Unfortunately, the premiere of that concerto, which the trio had been rehearsing, never occurred. Following the ninth date of the tour, at Madrid’s Auditorio Nacional on March 8, they learned of a new U.S. policy mandating that any Americans still outside the country on March 15 be denied reentry for the foreseeable future.

McBride recalls, “And with that, the remainder of our tour was officially canceled. A sad and distant new way of life had begun.”

These words are all the more poignant, as this ended up being the final, abbreviated tour by Corea, who passed away in February 2021 at age 79.

As Blade reflects in his Trilogy 3 essay, “I miss Chick very much, but his music and love for us is still speaking into my life and I am forever thankful for him and all that he shared with us.”

The new release not only highlights the trio, but also illustrates the sweep and range of Corea’s musical explorations.

Trilogy 3 offers a spirited take on Corea’s tune “Windows,” which was first recorded in 1966 and has since become a jazz standard. “It was a regular part of our repertoire,” McBride observes. “Chick, of course, being the composer of that great song, it was always a thrill to play that with him. Just like it was a thrill to play something like ‘Spain’ or ‘500 Miles High.’ More often than not, it would be our opening song and I’d be like, ‘Man, this feels great.’”

The release also features compositions by Thelonious Monk (“Ask Me Now,” “Trinkle Tinkle”) and Bud Powell (“Tempus Fugit”), two fellow keyboard players of deep significance to Corea.

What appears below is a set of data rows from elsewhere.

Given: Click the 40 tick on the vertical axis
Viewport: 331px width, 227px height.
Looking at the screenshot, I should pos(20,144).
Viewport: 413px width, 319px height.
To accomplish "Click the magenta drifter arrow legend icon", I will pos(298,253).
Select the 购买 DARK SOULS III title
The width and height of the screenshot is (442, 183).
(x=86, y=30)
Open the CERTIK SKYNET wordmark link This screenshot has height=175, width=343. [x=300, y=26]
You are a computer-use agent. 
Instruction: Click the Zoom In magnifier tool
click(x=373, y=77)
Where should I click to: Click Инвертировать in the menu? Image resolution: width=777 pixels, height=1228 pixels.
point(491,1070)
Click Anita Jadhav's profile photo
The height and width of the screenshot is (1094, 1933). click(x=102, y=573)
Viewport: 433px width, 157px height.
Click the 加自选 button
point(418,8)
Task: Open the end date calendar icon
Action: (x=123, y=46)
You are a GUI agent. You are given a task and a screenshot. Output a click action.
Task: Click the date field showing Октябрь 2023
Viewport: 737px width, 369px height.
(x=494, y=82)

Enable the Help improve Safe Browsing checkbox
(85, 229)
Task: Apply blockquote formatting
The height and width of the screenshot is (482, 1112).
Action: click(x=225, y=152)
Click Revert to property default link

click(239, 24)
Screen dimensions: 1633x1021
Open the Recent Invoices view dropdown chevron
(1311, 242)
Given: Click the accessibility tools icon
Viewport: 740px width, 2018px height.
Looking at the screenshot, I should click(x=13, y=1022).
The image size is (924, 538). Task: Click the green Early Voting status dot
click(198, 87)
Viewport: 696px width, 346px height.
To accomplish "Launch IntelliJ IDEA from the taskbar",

Indeed, when McBride first took to the road with Corea in 1996, it was for a series of dates honoring Powell.

“Chick is someone who wanted to remind people that, in terms of bebop language and the innovators who made that music what it was, sometimes Bud Powell’s story gets lost in the narrative of Monk,” McBride explains. “I think the reason we did that Remembering Bud Powell tour in the first place is that Chick wanted to remind people that Bud Powell is just as much of an innovator—and created just as much language, particularly in the realm of composition—as Thelonious Monk.”

McBride then shares his thoughts on the sonata by 18th-century Italian composer Domenico Scarlatti that also appears on Trilogy 3. “To some people, it might be strange that Chick would like Scarlatti, Bartók, Samuel Barber or any sort of classical composer,” the bassist says. “But if you look at Chick Corea’s career, classical music has been a part of his world for his entire life. He studied classical piano at Juilliard and has been a fierce student of the works of Scarlatti, Rachmaninoff and Bartók. He did a two-piano concert of Mozart with Keith Jarrett. Looking at the career of Chick, Brian or me, you’ll find all kinds of stuff that doesn’t have much to do with jazz, but has much to do with the evolution of artistry in terms of who we listen to, and how we’re able to funnel that into jazz expression.”

Given that the first two Trilogy albums received Grammys, a three-peat seems feasible. When asked about this possibility, McBride offers, “I don’t want to speak for Brian, but we’ve already won two Grammys, and most important, we had the opportunity to play with Chick Corea. We don’t need anything tangible to remind us of how special it was. It always felt wonderful and natural. When I’d hear him play the piano, I’d be reminded that his sound has been a part of my world for as long as I’ve been alive. Playing with Chick was something I never got over.”